Pouco mais de um quarto das terras é oficialmente privada. E dentro desse grupo há um abismo: os 10% maiores proprietários concentram quase 90% das terras agrícolas do planeta.

Vale lembrar que a agricultura ocupa 37% da superfície terrestre global. Ou seja, quem controla a terra controla também a produção de alimentos.

Em um mundo pressionado por crises climáticas e inflação alimentar, essa concentração ganha ainda mais peso.

África, América Latina e Europa: sistemas muito diferentes

Os sistemas de posse variam bastante entre as regiões.

Na África Subsaariana, 73% das terras são mantidas sob regimes consuetudinários. Mas apenas 1% possui reconhecimento formal. A maior parte permanece registrada como estatal.

Na América do Norte, 32% das terras são privadas.
Na América Latina, 39%.
Na Europa, 55% — excluindo a Rússia, onde predominam terras estatais.

Essas diferenças refletem histórias coloniais, reformas agrárias inacabadas e modelos econômicos distintos.

Povos indígenas guardam 42% das terras do mundo

Um dos pontos mais fortes do relatório envolve os territórios tradicionais.

Povos indígenas e comunidades locais ocupam cerca de 5,5 bilhões de hectares — o equivalente a 42% das terras do planeta. No entanto, apenas 1 bilhão de hectares têm direitos formalmente documentados.
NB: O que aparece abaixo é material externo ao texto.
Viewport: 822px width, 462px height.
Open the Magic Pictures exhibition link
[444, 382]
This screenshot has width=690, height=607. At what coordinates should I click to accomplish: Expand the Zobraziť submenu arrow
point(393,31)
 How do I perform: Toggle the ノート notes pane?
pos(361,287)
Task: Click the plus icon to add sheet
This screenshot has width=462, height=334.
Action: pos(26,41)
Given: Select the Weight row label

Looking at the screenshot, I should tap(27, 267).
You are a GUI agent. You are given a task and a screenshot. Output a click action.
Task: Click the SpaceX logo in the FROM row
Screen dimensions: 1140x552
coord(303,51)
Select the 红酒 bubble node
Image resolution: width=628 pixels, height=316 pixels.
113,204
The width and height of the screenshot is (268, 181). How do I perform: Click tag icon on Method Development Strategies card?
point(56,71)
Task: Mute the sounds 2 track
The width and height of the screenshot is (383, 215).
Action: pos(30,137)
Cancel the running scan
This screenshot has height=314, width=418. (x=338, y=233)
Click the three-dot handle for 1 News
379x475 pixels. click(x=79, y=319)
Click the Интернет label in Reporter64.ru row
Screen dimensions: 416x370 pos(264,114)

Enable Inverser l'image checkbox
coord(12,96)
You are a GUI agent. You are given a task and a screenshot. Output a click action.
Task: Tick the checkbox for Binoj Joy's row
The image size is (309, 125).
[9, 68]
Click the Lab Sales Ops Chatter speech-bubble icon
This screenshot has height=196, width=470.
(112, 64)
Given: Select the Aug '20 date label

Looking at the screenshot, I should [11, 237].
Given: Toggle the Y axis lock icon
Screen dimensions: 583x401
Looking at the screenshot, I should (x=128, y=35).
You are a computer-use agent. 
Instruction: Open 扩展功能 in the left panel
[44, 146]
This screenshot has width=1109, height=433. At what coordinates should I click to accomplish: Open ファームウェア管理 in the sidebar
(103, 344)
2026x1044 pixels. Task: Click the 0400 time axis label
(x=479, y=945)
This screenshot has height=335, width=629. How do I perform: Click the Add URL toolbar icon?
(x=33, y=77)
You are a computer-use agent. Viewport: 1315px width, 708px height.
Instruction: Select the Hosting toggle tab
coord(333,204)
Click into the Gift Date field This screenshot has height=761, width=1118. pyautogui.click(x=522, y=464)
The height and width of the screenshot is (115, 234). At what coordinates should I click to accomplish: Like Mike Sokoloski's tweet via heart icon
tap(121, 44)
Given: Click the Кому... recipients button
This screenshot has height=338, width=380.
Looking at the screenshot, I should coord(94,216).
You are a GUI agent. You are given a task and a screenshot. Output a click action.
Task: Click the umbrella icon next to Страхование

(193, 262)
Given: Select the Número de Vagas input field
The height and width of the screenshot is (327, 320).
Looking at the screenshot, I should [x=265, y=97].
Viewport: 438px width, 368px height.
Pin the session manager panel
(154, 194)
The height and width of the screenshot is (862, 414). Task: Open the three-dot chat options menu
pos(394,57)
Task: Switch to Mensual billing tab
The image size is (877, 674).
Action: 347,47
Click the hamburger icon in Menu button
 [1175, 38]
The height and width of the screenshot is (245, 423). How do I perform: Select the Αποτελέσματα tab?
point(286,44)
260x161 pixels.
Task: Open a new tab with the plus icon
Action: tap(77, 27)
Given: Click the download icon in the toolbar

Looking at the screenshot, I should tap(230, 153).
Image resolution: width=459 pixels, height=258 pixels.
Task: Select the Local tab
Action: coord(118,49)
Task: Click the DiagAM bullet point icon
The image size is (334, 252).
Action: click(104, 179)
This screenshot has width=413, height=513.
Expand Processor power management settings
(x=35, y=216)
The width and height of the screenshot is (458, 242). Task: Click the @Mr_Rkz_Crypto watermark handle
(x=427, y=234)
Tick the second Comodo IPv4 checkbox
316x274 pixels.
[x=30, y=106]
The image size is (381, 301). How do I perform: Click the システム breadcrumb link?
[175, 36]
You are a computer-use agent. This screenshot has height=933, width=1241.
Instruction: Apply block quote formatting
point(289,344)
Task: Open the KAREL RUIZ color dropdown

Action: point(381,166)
Esses territórios não são áreas vazias. São florestas, pastagens, zonas úmidas e áreas de pesca que sustentam culturas inteiras.

Mais do que isso: concentram aproximadamente 45 gigatoneladas de carbono irrecuperável — cerca de 37% do total global. Trata-se de carbono que, uma vez liberado, não pode ser reabsorvido rapidamente para evitar danos climáticos.

Ou seja, proteger direitos territoriais é também política climática.

Mulheres seguem em desvantagem

O relatório também aponta uma desigualdade persistente de gênero.

Em quase todos os países analisados, mulheres têm menos probabilidade que homens de possuir terras ou deter direitos seguros de uso, tanto para moradia quanto para agricultura.

Sem documentação formal, elas ficam mais vulneráveis a despejos, exclusão econômica e violência patrimonial.

Para Marcy Vigoda, diretora da ILC, mulheres e jovens são os mais excluídos. E isso compromete três frentes ao mesmo tempo: segurança alimentar, ação climática e preservação da biodiversidade.

Pressões crescentes — inclusive das “soluções verdes”

A expansão urbana, a agricultura industrial em larga escala, a mineração e a exploração de petróleo e gás continuam pressionando territórios vulneráveis.

Mas há um paradoxo. Algumas soluções climáticas, como projetos de compensação de carbono, energias renováveis e biocombustíveis, também têm aumentado a pressão sobre terras sem reconhecimento formal.

Sem proteção jurídica clara, comunidades acabam perdendo espaço em nome de iniciativas que, em tese, deveriam proteger o planeta.

Reforma agrária avança, mas lentamente

Nas últimas duas décadas, mais de 70 países implementaram reformas ou políticas de governança fundiária.

Houve avanços. Mas o ritmo ainda é considerado insuficiente diante da escala do problema.

A terra não é apenas um ativo econômico. É casa, identidade, cultura, memória. É futuro.

Quando mais de um bilhão de pessoas vivem com medo de perdê-la, o alerta vai além da estatística. Ele revela uma fragilidade estrutural que afeta alimentação, clima, igualdade e estabilidade social.

E o tempo, nesse caso, não joga a favor.